I conveyed to this person what I shared with all of you in a previous podcast entitled Worst Case Scenarios that was published back in September of this year. I shared the additional experience I had of recognizing that cancer could have ended my life here on earth and allowed me to begin my new one in heaven with God. The person I was talking with attested they too had experienced those same thoughts and had wondered from time to time (especially when experiencing other difficulties) why God had not allowed them to go home to heaven and avoid all the seemingly unnecessary problems. After all heaven is perfect, what would the point be of leaving us here when we could be there? Opportunity cost.
The following scripture is about opportunity cost. Philippians 1:19-25 (NLT) For I know that as you pray for me and the Spirit of Jesus Christ helps me, this will lead to my deliverance. For I fully expect and hope that I will never be ashamed, but that I will continue to be bold for Christ, as I have been in the past. And I trust that my life will bring honor to Christ, whether I live or die. For to me, living means living for Christ, and dying is even better. But if I live, I can do more fruitful work for Christ. So I really don’t know which is better. I’m torn between two desires: I long to go and be with Christ, which would be far better for me. But for your sakes, it is better that I continue to live. Knowing this, I am convinced that I will remain alive so I can continue to help all of you grow and experience the joy of your faith.

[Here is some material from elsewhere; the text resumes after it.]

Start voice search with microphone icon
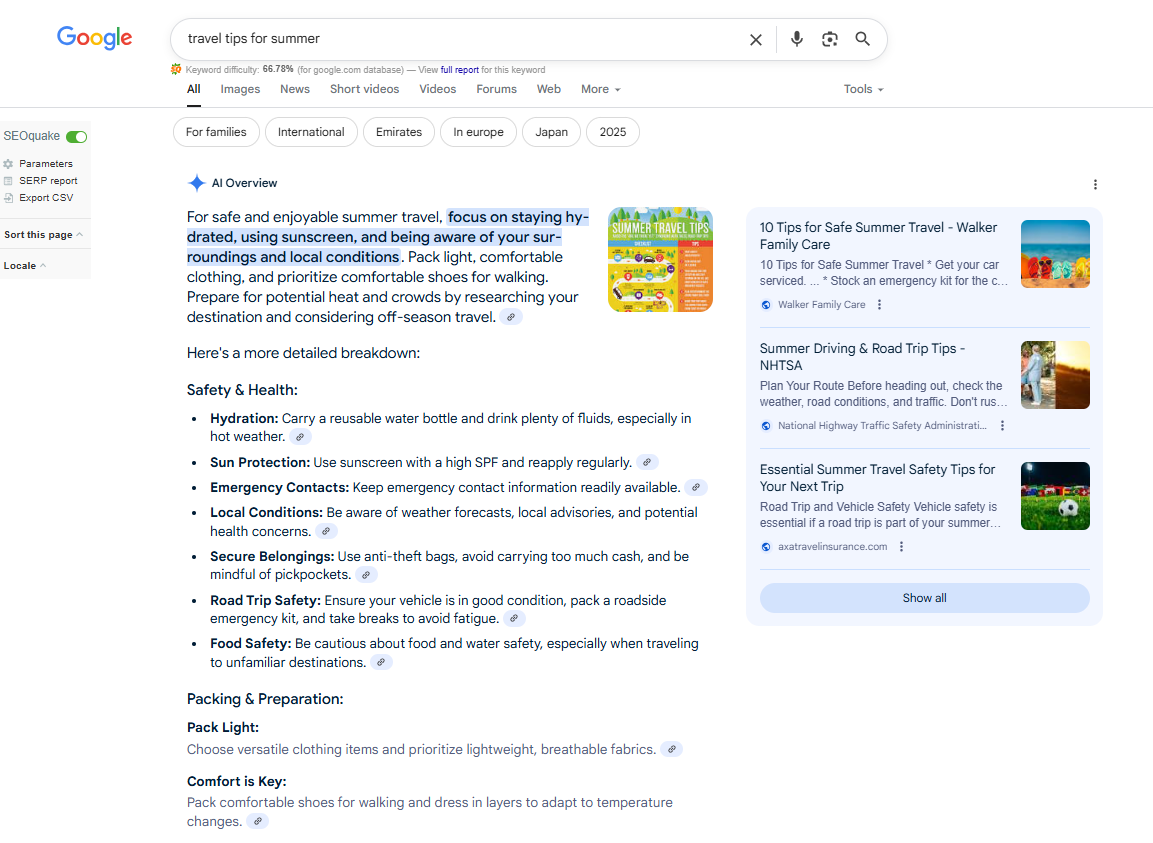This screenshot has height=843, width=1153. pyautogui.click(x=796, y=39)
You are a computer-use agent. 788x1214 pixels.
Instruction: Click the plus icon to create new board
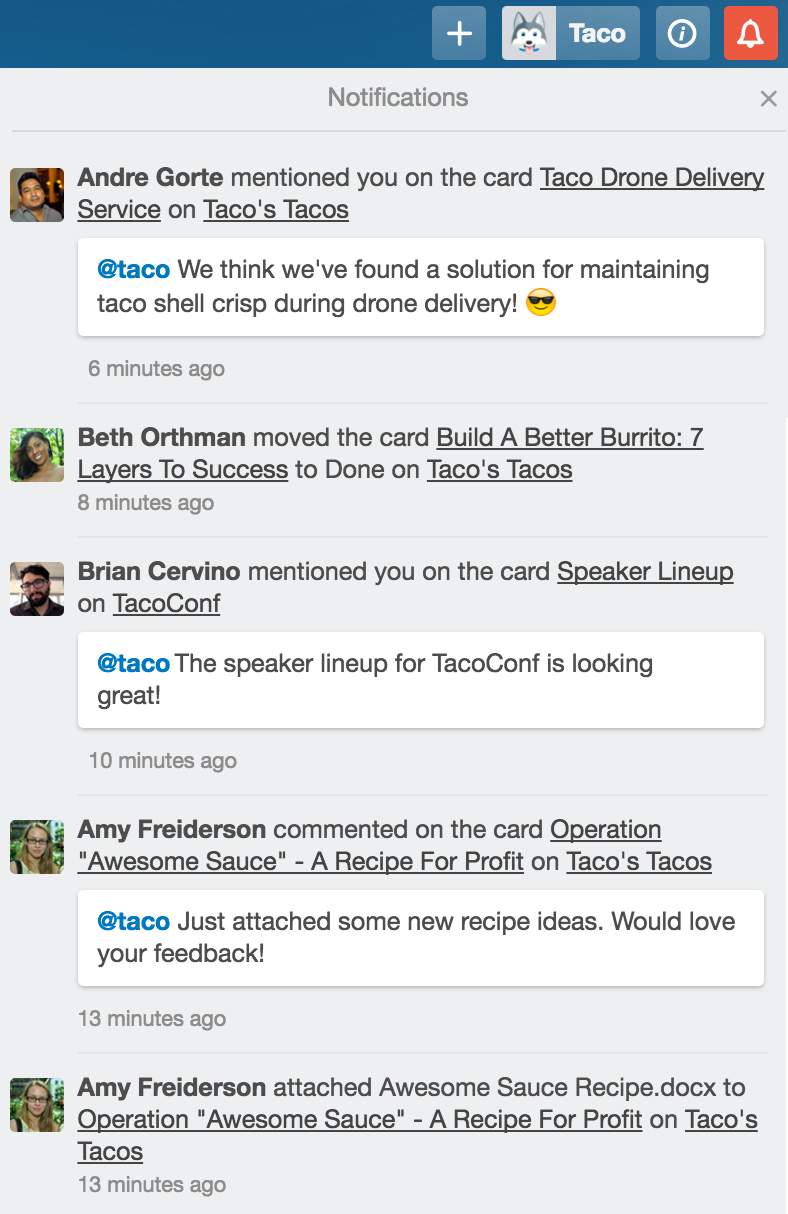point(458,33)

Paul was saying that there were two sides to the equation. If he died that would be good because He could then go to be with Christ, which he said would be better for him. The flip side was that if he lived he could do even more for Christ as his testimony would increase and he would be able to see the results of it in the lives of the Philippians he loved so dearly. That, Paul decided was the greater good and so he said he was convinced he would remain alive to continue to help the Philippian church grow in faith. Paul was considering the opportunity cost of his very life.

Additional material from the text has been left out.